*WHAT TO PRODUCE:*
The reply should hold every line of the data, unchanged and complete.

*DATASET CONTENT:*

======

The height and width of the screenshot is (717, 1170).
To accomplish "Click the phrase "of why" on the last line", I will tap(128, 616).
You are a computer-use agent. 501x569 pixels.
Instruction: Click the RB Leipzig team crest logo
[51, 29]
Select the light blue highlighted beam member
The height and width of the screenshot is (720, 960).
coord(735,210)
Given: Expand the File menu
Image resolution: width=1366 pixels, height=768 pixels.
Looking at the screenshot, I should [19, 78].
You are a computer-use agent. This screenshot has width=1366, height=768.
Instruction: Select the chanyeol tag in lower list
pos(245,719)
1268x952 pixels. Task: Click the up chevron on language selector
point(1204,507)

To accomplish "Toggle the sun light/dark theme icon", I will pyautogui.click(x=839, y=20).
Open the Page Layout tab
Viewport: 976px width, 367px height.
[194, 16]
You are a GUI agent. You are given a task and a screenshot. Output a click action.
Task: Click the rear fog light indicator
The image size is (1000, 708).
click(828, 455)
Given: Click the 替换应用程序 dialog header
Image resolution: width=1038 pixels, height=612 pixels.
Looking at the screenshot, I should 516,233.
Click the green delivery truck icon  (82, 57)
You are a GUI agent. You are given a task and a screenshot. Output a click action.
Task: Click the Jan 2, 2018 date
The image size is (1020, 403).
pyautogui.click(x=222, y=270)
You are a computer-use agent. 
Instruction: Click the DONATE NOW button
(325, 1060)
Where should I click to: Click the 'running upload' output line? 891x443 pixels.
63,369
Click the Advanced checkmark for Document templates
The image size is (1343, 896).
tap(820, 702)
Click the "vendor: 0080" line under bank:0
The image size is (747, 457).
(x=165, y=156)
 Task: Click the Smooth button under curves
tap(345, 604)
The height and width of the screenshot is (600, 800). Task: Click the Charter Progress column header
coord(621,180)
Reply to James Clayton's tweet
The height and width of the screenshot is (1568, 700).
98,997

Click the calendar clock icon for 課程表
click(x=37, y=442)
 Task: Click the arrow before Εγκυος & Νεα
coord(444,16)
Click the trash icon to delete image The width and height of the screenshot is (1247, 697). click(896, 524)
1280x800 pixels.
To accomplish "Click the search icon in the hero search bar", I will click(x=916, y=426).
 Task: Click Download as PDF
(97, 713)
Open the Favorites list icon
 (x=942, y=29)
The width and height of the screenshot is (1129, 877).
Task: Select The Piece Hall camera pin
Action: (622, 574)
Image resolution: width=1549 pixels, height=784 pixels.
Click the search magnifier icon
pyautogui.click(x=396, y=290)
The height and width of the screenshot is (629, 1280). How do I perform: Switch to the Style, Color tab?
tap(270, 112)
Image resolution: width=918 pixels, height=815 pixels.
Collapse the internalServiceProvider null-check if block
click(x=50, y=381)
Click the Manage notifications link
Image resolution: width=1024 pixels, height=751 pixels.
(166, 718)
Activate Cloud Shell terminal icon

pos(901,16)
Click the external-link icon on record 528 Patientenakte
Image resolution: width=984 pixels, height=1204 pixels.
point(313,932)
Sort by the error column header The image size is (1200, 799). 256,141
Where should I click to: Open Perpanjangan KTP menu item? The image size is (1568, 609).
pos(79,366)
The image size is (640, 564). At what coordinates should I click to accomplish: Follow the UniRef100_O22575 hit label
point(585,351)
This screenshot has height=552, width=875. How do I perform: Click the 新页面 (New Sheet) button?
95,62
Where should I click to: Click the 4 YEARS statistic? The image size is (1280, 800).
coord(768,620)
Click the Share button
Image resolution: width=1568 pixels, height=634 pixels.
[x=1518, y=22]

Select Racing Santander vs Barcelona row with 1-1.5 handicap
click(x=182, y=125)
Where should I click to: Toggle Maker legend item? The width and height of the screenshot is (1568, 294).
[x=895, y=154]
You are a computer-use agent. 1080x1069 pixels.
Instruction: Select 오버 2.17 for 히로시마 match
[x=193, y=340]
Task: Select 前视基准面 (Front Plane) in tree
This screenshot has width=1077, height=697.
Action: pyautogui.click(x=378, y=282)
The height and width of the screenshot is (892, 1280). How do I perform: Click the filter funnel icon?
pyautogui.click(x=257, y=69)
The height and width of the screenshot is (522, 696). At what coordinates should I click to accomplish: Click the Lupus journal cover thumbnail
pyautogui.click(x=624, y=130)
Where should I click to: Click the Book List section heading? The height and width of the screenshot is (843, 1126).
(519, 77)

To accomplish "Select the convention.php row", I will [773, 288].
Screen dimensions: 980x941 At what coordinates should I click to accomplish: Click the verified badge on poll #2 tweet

======

*ANSWER FOR THIS EXERCISE:*
The height and width of the screenshot is (717, 1170).
To accomplish "Click the phrase "of why" on the last line", I will tap(128, 616).
You are a computer-use agent. 501x569 pixels.
Instruction: Click the RB Leipzig team crest logo
[51, 29]
Select the light blue highlighted beam member
The height and width of the screenshot is (720, 960).
coord(735,210)
Given: Expand the File menu
Image resolution: width=1366 pixels, height=768 pixels.
Looking at the screenshot, I should [19, 78].
You are a computer-use agent. This screenshot has width=1366, height=768.
Instruction: Select the chanyeol tag in lower list
pos(245,719)
1268x952 pixels. Task: Click the up chevron on language selector
point(1204,507)

To accomplish "Toggle the sun light/dark theme icon", I will pyautogui.click(x=839, y=20).
Open the Page Layout tab
Viewport: 976px width, 367px height.
[194, 16]
You are a GUI agent. You are given a task and a screenshot. Output a click action.
Task: Click the rear fog light indicator
The image size is (1000, 708).
click(828, 455)
Given: Click the 替换应用程序 dialog header
Image resolution: width=1038 pixels, height=612 pixels.
Looking at the screenshot, I should 516,233.
Click the green delivery truck icon  (82, 57)
You are a GUI agent. You are given a task and a screenshot. Output a click action.
Task: Click the Jan 2, 2018 date
The image size is (1020, 403).
pyautogui.click(x=222, y=270)
You are a computer-use agent. 
Instruction: Click the DONATE NOW button
(325, 1060)
Where should I click to: Click the 'running upload' output line? 891x443 pixels.
63,369
Click the Advanced checkmark for Document templates
The image size is (1343, 896).
tap(820, 702)
Click the "vendor: 0080" line under bank:0
The image size is (747, 457).
(x=165, y=156)
 Task: Click the Smooth button under curves
tap(345, 604)
The height and width of the screenshot is (600, 800). Task: Click the Charter Progress column header
coord(621,180)
Reply to James Clayton's tweet
The height and width of the screenshot is (1568, 700).
98,997

Click the calendar clock icon for 課程表
click(x=37, y=442)
 Task: Click the arrow before Εγκυος & Νεα
coord(444,16)
Click the trash icon to delete image The width and height of the screenshot is (1247, 697). click(896, 524)
1280x800 pixels.
To accomplish "Click the search icon in the hero search bar", I will click(x=916, y=426).
 Task: Click Download as PDF
(97, 713)
Open the Favorites list icon
 (x=942, y=29)
The width and height of the screenshot is (1129, 877).
Task: Select The Piece Hall camera pin
Action: (622, 574)
Image resolution: width=1549 pixels, height=784 pixels.
Click the search magnifier icon
pyautogui.click(x=396, y=290)
The height and width of the screenshot is (629, 1280). How do I perform: Switch to the Style, Color tab?
tap(270, 112)
Image resolution: width=918 pixels, height=815 pixels.
Collapse the internalServiceProvider null-check if block
click(x=50, y=381)
Click the Manage notifications link
Image resolution: width=1024 pixels, height=751 pixels.
(166, 718)
Activate Cloud Shell terminal icon

pos(901,16)
Click the external-link icon on record 528 Patientenakte
Image resolution: width=984 pixels, height=1204 pixels.
point(313,932)
Sort by the error column header The image size is (1200, 799). 256,141
Where should I click to: Open Perpanjangan KTP menu item? The image size is (1568, 609).
pos(79,366)
The image size is (640, 564). At what coordinates should I click to accomplish: Follow the UniRef100_O22575 hit label
point(585,351)
This screenshot has height=552, width=875. How do I perform: Click the 新页面 (New Sheet) button?
95,62
Where should I click to: Click the 4 YEARS statistic? The image size is (1280, 800).
coord(768,620)
Click the Share button
Image resolution: width=1568 pixels, height=634 pixels.
[x=1518, y=22]

Select Racing Santander vs Barcelona row with 1-1.5 handicap
click(x=182, y=125)
Where should I click to: Toggle Maker legend item? The width and height of the screenshot is (1568, 294).
[x=895, y=154]
You are a computer-use agent. 1080x1069 pixels.
Instruction: Select 오버 2.17 for 히로시마 match
[x=193, y=340]
Task: Select 前视基准面 (Front Plane) in tree
This screenshot has width=1077, height=697.
Action: pyautogui.click(x=378, y=282)
The height and width of the screenshot is (892, 1280). How do I perform: Click the filter funnel icon?
pyautogui.click(x=257, y=69)
The height and width of the screenshot is (522, 696). At what coordinates should I click to accomplish: Click the Lupus journal cover thumbnail
pyautogui.click(x=624, y=130)
Where should I click to: Click the Book List section heading? The height and width of the screenshot is (843, 1126).
(519, 77)

To accomplish "Select the convention.php row", I will [773, 288].
Screen dimensions: 980x941 At what coordinates should I click to accomplish: Click the verified badge on poll #2 tweet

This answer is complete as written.